Then, at my 26-week scan, they said my baby had intrauterine growth restriction (IUGR). While noteworthy, they weren’t concerned, but I was. This only supported my preeclampsia concerns, so I told my OBGYN that I wanted to be referred to a maternal fetal medicine (MFM) specialist. She was hesitant but agreed. Three weeks later, I found myself at the MFM office where they told me my baby was in the 1st percentile, possibly even below, which I didn’t even know was possible. My blood pressure was 165/100, I felt like I had a migraine, and I was terrified.

 

I was admitted and spent the next five days on magnesium (god, I hate that stuff). They gave me every combination of pain killer they could give to a pregnant woman, and none of it worked. Random doctors filtered in and out, watching me skeptically, which made me feel like a drug seeker, though I never requested anything specific, just for the pain to stop. My vision worsened, and anything past my arm was incredibly blurry. The night before I delivered, I stared at the ceiling until dawn. I don’t think I slept at all; the pain was too much, and who could sleep anyways with nurses checking reflexes every hour?

My MFM came in on day five and said he was scheduling a C-section for today at noon. I asked if I could wait until tomorrow so my mother-in-law would have more time to drive from Oregon to Idaho. He said it couldn’t wait until tomorrow; he didn’t think we could even wait until that night. Two hours later, I was being wheeled into an operating room, and my husband was asked to wait outside while they prepped me. I have never felt so sick or so close to death in my life. I don’t think I was fully aware of what was happening; mostly, I remember the lights, vomiting twice while laying on my back, and asking anyone who would listen to bring me my husband. “Where is he? I need him,” I kept saying, and then crying more. A real part of me felt like I was going to die. This was it—the third time was the charm, and it was going to kill me.

## Parts of the exercise
1/ In the pregnancy account, what blood pressure reading was taken at the MFM office?
2/ Copy out the part of the pregnancy account that opens with the words containing "Then, at my" and closes with "I was terrified.".

## Available data
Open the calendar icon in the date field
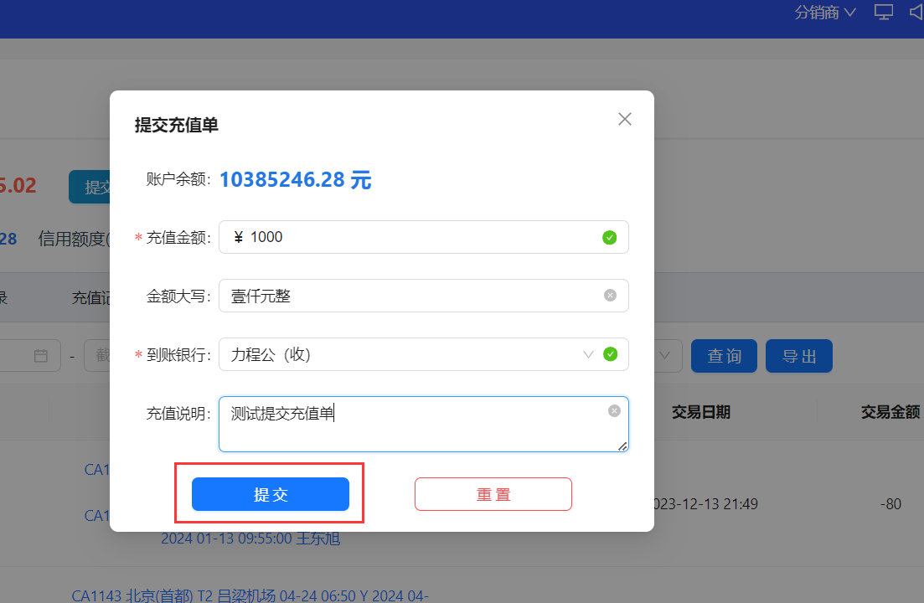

## Your responses
1/ 165/100

2/
Then, at my 26-week scan, they said my baby had intrauterine growth restriction (IUGR). While noteworthy, they weren’t concerned, but I was. This only supported my preeclampsia concerns, so I told my OBGYN that I wanted to be referred to a maternal fetal medicine (MFM) specialist. She was hesitant but agreed. Three weeks later, I found myself at the MFM office where they told me my baby was in the 1st percentile, possibly even below, which I didn’t even know was possible. My blood pressure was 165/100, I felt like I had a migraine, and I was terrified.